Uma famosa estrela de televisão latino-americana gastou a extraordinária soma de 120 mil dólares para realizar várias cirurgias, com o fim de rejuvenescer. Implantes, lipoaspiração e cirurgias em várias partes do corpo.
Três anos depois, os noticiários anunciaram a tentativa de suicídio. Drogada, alcoolizada e envelhecida, ninguém que a visse poderia acreditar que havia pouco tempo gastara uma fortuna para “aformosear o rosto”.
Salomão fala hoje da alegria como a melhor receita para a beleza exterior. Um coração alegre, basicamente é um coração agradecido e confiante. A confiança gera o otimismo. As circunstâncias podem ser as mais absurdas. Do ponto de vista humano, pode dar a impressão de que tudo está de cabeça para baixo. A dor, a tristeza e as adversidades podem ter cercado você implacavelmente e, mesmo assim, você confia e é grato porque sabe que a sua vida está nas mãos de Deus.
O ressentimento, a mágoa, o rancor, a inveja são fontes de água envenenada. Quando você permite que elas se acumulem no seu coração, as conseqüências são visíveis e refletem-se no rosto.
Se isso é verdade na vida da pessoa, também é realidade na família, na empresa ou na instituição. Quando as pessoas estão alegres e felizes, quando o líder – seja ele o pai ou o gerente – consegue levar alegria e confiança aos seus liderados, o resultado é visto na imagem da instituição ou da família. O rosto é formoso porque o coração está contente.
Qual é a imagem que a sua família, sua empresa ou sua igreja projeta? É você um líder? Você não acha que talvez seja preciso sair do escritório, deixar de lado a burocracia, para chegar mais perto do ser humano, do filho, da esposa, do trabalhador ou do companheiro?
Se você é um homem de negócios, pense que, quanto mais felizes estiverem seus empregados, melhor atenderão aos clientes. E quanto mais satisfeitos estiverem os clientes, maior será o sucesso do seu negócio.
Revise os seus valores e atitudes hoje, antes de enfrentar mais um dia de trabalho, e lembre-se de que: “O coração alegre aformoseia o rosto, mas com a tristeza do coração o espírito se abate.”
Pois o Senhor julga ao Seu povo e Se compadece dos Seus servos. Sal. 135:14.
Eu só quero justiça”, reclamava o homem acusado. “Não existem provas contra mim, exijo justiça.”
Provas, não havia.

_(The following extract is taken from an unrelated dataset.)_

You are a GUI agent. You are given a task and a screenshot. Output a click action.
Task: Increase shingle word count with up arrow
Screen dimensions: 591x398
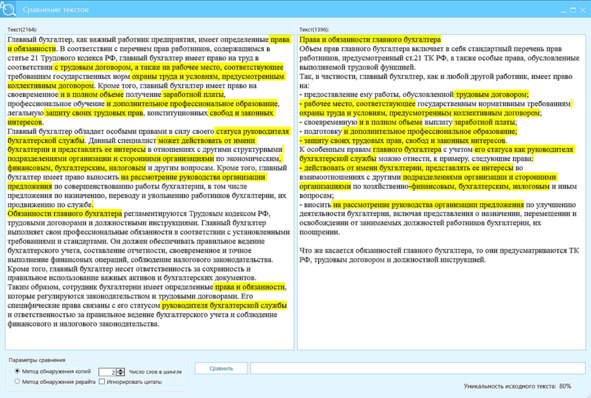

Quase nunca há. Especialmente quando se pode pagar um bom advogado. Por isso, culpados são declarados inocentes em muitos julgamentos e saem livres da condenação humana – não da divina.
O salmista expressa hoje que é o Senhor quem julga. Diante dEle não há argumento que valha, não existe o “gozo do direito”, nem a liminar da última hora. Ele tudo vê, sabe tudo. Não julga evidências, não precisa de provas. Ele conhece as intenções mais ocultas, julga o coração e seus motivos ocultos.

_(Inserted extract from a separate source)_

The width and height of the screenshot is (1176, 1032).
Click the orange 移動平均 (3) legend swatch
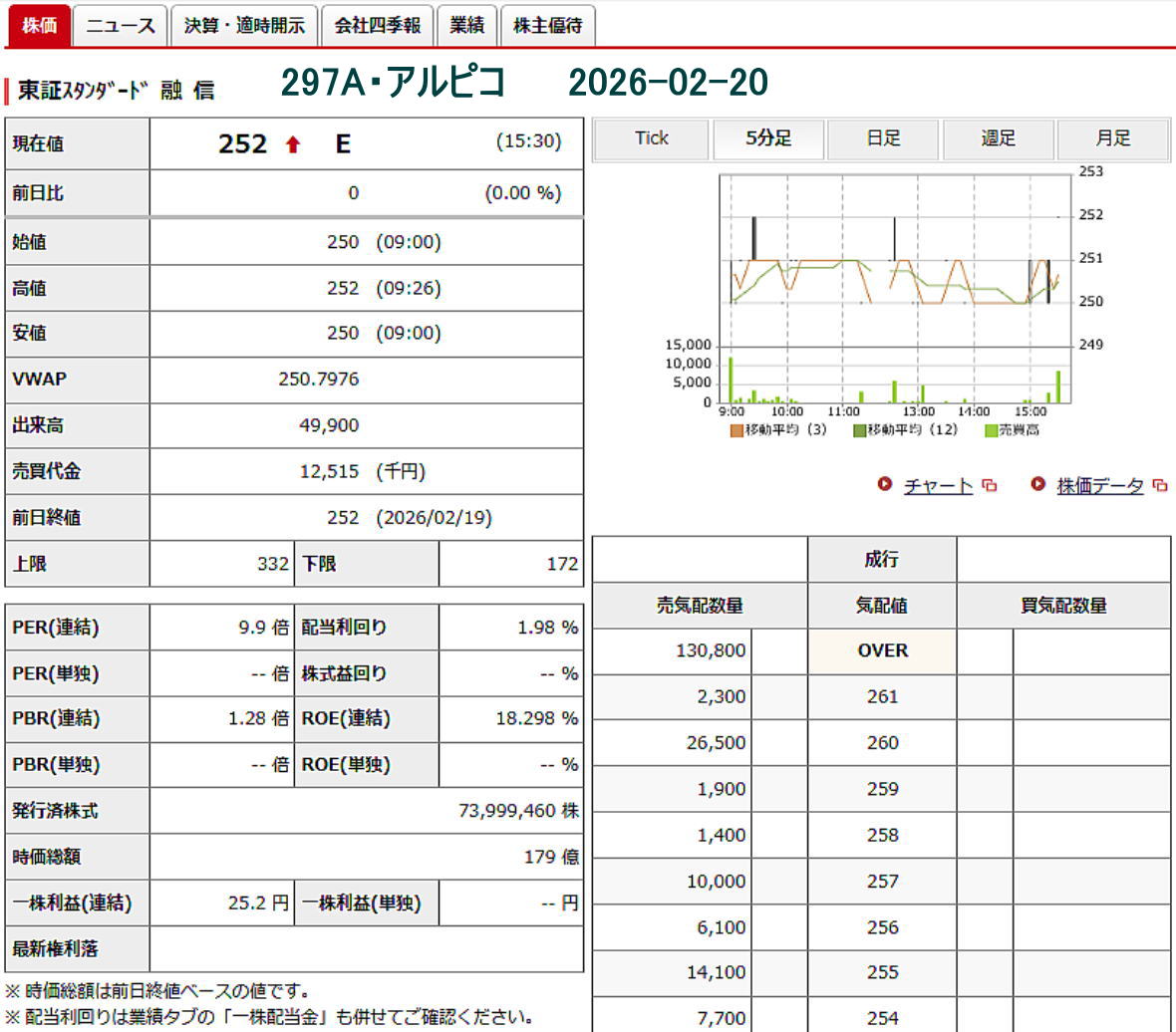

O extraordinário no verso de hoje não é o fato de que é Deus é o Juiz, mas que Ele “Se compadece” de nós. Ah, se fôssemos apenas julgados... O destino eterno seria a morte. Estaríamos todos condenados. Porquanto “todos pecaram” e porque “não há um justo” sequer. Mas a compaixão de Jesus tornou possível a salvação. A compaixão foi Sua misericórdia levada às últimas conseqüências. Entregou Sua própria vida para ocupar o lugar do homem e sofrer a morte que a criatura rebelde merecia. Jamais teremos palavras para agradecer semelhante oferenda de amor.
O Salmo 135 é um mosaico. O salmista recolheu expressões citadas em outros salmos e outras fontes bíblicas. MacLaren, um erudito, disse que “este salmo é como flores arrumadas num novo buquê, porque o poeta se deleitou muito com a fragrância delas”. Repetir a história de amor escrita com sangue nunca será suficiente.

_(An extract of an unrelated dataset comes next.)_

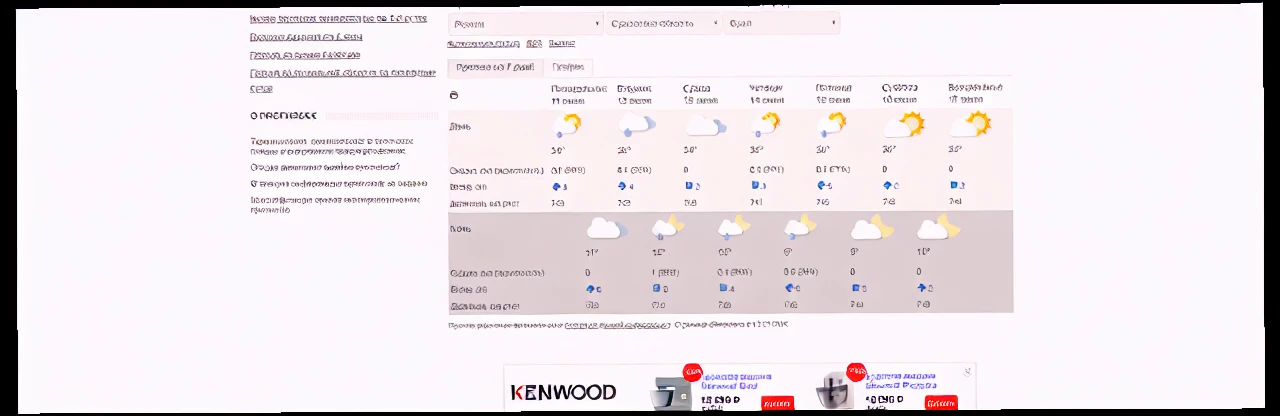Click the red button on the first Kenwood mixer
1280x416 pixels.
pos(776,403)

Este salmo é o resumo do evangelho. Estamos todos perdidos. Deus nos julga, mas antes Ele providencia a solução: Jesus morre por nós. Agora é só aceitar e reconhecer que nada somos, nada temos e que Jesus é a única esperança.
O pecado não precisa ser explicado. Apenas ser reconhecido, confessado e perdoado. Essa é a receita para uma consciência em paz e para uma noite de sono tranqüilo.
Não tema o futuro: “O Senhor julga ao Seu povo e Se compadece dos Seus servos.”